WORK TO COMPLETE
In the records below, find the line containing "Click the raccoon sticker image"; restate it and every later line word for word, through the last.

AVAILABLE DATA
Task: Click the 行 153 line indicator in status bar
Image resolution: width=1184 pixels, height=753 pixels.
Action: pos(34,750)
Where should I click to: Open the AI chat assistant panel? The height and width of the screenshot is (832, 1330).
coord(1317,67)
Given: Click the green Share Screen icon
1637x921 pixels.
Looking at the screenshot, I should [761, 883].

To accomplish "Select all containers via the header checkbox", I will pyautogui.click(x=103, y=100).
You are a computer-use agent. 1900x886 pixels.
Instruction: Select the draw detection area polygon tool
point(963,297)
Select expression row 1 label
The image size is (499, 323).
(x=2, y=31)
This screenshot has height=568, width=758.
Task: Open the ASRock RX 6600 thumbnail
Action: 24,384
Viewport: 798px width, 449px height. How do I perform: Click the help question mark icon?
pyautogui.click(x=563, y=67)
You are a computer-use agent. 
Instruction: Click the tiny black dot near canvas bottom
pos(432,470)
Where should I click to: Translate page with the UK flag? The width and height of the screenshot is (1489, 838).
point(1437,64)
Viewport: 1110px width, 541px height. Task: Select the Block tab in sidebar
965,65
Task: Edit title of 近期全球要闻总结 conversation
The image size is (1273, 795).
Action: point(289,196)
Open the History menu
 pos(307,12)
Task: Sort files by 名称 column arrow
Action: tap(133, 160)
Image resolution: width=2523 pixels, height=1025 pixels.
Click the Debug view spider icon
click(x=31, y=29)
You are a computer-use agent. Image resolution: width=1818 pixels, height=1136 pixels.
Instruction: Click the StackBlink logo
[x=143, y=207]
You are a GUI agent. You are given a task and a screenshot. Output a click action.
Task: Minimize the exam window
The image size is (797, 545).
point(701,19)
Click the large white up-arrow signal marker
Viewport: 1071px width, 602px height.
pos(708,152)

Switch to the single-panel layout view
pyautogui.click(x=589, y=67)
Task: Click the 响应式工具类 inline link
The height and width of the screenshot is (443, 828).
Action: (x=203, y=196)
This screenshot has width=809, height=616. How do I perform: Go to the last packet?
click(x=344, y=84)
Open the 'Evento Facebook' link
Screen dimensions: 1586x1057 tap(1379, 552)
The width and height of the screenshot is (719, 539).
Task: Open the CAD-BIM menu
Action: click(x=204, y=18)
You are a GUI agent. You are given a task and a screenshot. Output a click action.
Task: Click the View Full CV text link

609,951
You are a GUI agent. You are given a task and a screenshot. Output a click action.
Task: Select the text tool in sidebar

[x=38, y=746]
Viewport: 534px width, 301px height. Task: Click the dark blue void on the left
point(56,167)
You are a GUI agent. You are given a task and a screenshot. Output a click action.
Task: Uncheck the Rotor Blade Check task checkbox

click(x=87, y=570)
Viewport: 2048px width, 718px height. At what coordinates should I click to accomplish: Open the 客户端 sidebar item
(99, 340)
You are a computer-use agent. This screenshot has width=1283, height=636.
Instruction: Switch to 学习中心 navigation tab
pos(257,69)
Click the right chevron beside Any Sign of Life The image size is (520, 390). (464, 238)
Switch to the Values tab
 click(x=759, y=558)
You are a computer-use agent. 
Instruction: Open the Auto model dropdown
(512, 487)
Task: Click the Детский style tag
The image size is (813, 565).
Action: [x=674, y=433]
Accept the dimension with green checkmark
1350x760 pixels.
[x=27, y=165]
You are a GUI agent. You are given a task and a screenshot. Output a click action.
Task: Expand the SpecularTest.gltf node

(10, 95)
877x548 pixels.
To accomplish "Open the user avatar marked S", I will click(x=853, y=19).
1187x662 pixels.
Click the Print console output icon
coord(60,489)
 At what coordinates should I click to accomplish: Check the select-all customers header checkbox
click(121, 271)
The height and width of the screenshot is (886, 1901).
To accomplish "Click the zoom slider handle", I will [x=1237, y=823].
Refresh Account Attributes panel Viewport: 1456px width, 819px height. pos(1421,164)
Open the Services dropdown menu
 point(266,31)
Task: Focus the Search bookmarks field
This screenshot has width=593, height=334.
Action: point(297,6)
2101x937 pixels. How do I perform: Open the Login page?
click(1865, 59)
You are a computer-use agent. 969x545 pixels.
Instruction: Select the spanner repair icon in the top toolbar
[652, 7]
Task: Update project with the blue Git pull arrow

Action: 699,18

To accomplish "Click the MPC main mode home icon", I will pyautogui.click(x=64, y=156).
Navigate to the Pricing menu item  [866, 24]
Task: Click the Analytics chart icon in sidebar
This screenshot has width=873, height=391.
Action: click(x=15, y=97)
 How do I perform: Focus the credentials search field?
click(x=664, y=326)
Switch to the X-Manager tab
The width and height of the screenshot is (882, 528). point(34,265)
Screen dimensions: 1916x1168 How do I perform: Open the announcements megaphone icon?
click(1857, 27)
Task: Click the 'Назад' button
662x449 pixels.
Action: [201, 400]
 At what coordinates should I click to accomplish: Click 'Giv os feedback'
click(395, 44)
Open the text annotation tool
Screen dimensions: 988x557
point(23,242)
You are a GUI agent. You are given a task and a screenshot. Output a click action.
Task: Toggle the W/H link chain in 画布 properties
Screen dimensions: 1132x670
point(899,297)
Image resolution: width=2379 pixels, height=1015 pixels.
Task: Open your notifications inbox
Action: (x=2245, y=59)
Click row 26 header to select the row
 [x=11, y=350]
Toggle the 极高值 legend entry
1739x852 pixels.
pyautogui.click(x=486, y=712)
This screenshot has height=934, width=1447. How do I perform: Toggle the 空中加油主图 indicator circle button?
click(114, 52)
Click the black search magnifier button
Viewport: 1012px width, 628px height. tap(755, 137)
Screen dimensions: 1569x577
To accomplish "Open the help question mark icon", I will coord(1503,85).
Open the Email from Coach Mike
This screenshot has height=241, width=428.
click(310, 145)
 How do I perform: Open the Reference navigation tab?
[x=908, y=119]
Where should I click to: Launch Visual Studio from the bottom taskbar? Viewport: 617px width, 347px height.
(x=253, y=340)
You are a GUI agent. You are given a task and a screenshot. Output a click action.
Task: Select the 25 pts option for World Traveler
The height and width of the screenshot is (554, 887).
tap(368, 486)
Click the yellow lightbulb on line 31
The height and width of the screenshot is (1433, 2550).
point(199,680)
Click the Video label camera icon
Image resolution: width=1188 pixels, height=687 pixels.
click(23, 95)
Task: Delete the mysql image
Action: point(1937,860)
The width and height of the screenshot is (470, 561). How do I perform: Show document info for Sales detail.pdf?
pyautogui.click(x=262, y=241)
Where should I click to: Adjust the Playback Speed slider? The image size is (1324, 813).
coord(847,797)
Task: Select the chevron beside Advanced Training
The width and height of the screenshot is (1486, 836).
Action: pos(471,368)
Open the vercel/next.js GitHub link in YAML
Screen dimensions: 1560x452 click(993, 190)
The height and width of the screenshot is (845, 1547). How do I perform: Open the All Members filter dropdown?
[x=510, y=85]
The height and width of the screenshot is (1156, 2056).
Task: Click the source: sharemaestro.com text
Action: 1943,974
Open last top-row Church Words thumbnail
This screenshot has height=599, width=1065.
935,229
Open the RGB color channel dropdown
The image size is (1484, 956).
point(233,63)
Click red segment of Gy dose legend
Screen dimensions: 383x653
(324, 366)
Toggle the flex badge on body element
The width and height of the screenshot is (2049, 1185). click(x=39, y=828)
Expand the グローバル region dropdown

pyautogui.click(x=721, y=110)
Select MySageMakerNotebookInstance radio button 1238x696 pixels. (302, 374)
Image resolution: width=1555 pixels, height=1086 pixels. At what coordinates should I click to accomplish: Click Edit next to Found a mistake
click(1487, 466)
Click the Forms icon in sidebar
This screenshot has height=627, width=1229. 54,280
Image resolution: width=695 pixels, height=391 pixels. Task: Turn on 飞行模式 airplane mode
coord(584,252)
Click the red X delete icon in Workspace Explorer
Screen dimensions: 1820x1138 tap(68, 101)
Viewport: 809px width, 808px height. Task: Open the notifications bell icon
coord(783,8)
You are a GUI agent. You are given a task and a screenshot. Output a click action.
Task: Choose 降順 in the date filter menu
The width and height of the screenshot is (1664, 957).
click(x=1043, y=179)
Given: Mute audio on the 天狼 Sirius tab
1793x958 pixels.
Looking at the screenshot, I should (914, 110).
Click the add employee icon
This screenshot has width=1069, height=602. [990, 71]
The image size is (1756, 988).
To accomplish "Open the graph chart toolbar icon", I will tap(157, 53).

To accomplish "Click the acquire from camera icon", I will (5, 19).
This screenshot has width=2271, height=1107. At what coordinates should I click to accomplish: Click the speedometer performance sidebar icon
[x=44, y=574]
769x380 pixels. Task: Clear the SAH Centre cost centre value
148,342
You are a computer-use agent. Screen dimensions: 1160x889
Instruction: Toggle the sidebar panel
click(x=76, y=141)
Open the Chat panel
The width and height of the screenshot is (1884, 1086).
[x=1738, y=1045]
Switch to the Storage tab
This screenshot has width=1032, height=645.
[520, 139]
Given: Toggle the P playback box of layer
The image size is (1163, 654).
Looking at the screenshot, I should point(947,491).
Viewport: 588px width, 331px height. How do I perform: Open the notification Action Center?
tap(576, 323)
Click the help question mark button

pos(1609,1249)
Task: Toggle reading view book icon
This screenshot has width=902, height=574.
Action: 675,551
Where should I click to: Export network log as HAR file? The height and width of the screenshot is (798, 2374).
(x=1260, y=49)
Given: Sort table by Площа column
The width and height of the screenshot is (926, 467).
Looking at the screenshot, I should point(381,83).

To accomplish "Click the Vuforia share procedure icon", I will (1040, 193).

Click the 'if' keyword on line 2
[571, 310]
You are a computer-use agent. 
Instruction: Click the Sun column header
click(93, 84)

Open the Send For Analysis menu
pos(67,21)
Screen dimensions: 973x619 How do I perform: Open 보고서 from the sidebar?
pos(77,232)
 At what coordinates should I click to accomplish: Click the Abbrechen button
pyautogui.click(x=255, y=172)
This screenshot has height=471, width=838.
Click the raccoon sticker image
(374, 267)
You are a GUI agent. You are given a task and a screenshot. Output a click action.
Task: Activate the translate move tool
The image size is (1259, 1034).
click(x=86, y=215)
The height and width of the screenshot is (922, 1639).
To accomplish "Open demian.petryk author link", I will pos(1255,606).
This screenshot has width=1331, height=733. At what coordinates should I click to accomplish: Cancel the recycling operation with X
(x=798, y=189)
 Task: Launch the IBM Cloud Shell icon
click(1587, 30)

WRITTEN RESPONSE
Click the raccoon sticker image
(374, 267)
You are a GUI agent. You are given a task and a screenshot. Output a click action.
Task: Activate the translate move tool
The image size is (1259, 1034).
click(x=86, y=215)
The height and width of the screenshot is (922, 1639).
To accomplish "Open demian.petryk author link", I will pos(1255,606).
This screenshot has width=1331, height=733. At what coordinates should I click to accomplish: Cancel the recycling operation with X
(x=798, y=189)
 Task: Launch the IBM Cloud Shell icon
click(1587, 30)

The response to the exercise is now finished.